Problem details: Once the line with "Instruction: Click the" is found, write it out along with every line after it, exactly, up to the last line of the entries below. Exclude pictures.

======== Data for analysis ========

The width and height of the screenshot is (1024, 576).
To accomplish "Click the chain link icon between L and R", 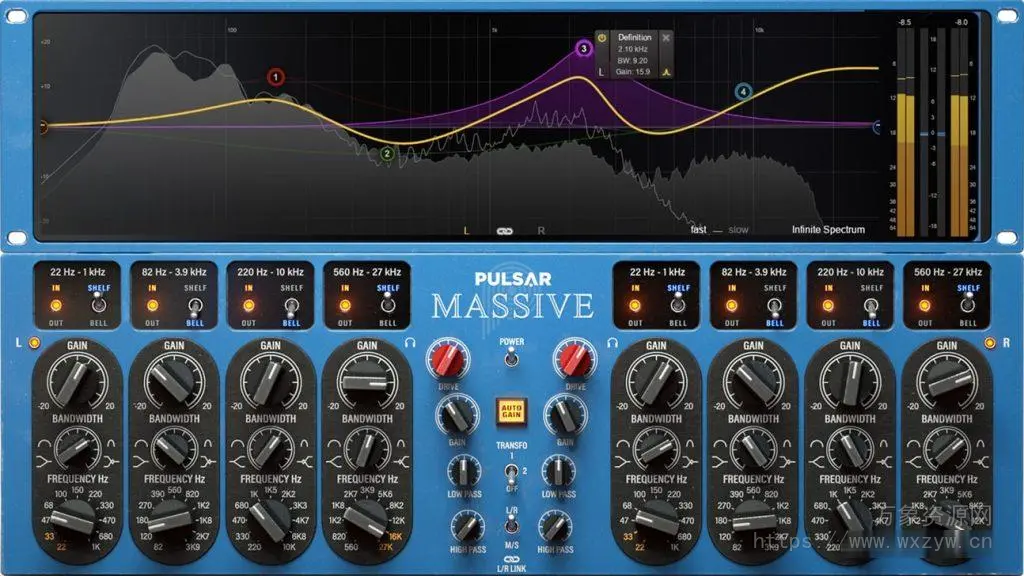I will (504, 228).
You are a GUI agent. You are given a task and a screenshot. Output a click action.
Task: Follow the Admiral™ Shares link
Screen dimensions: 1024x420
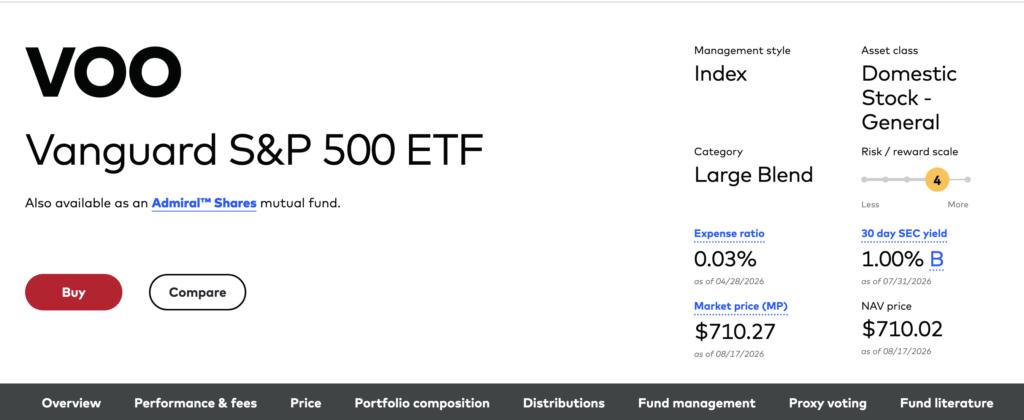pyautogui.click(x=204, y=203)
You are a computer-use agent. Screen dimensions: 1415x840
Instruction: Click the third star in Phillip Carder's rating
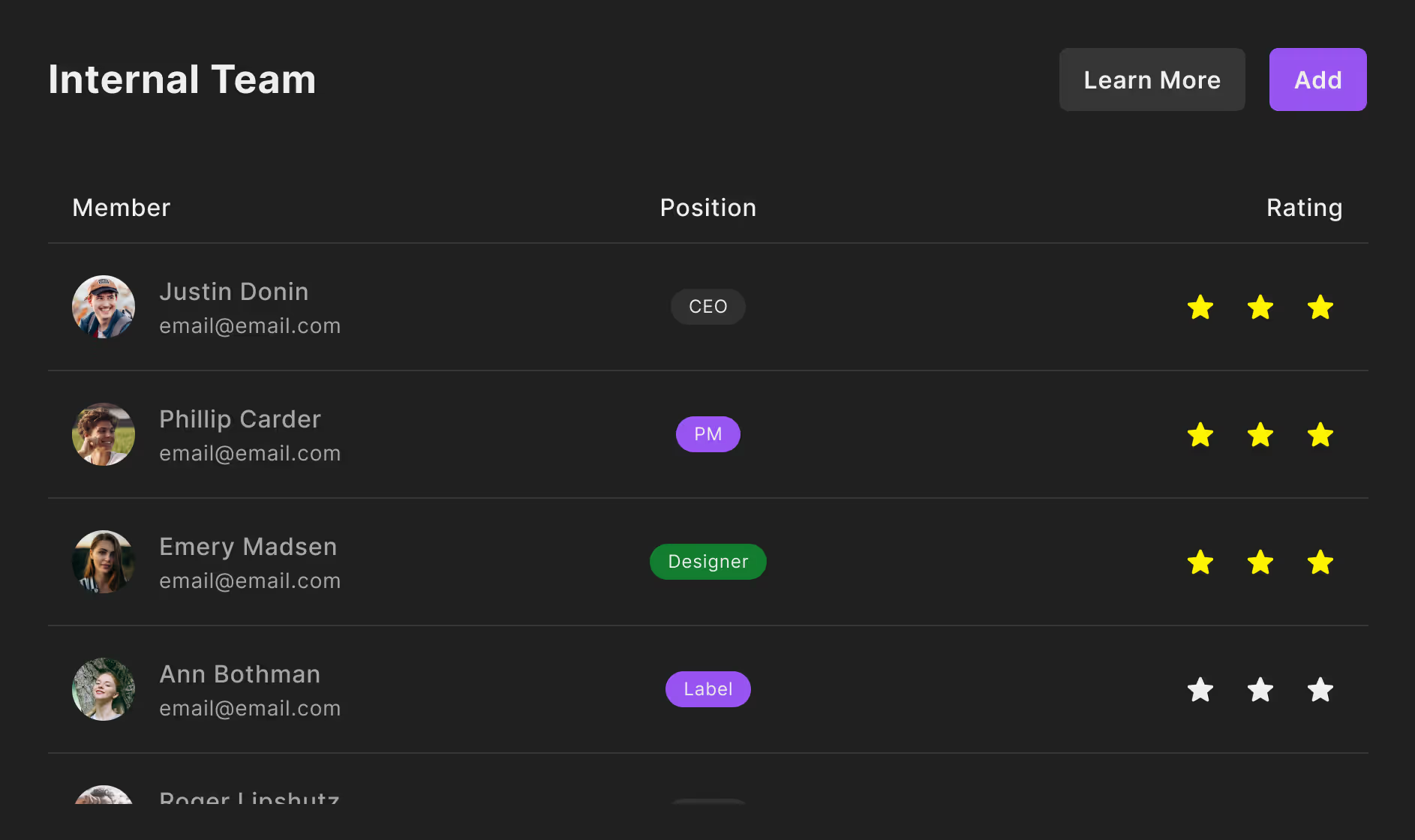pos(1320,435)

========

Written answer:
Instruction: Click the third star in Phillip Carder's rating
pos(1320,435)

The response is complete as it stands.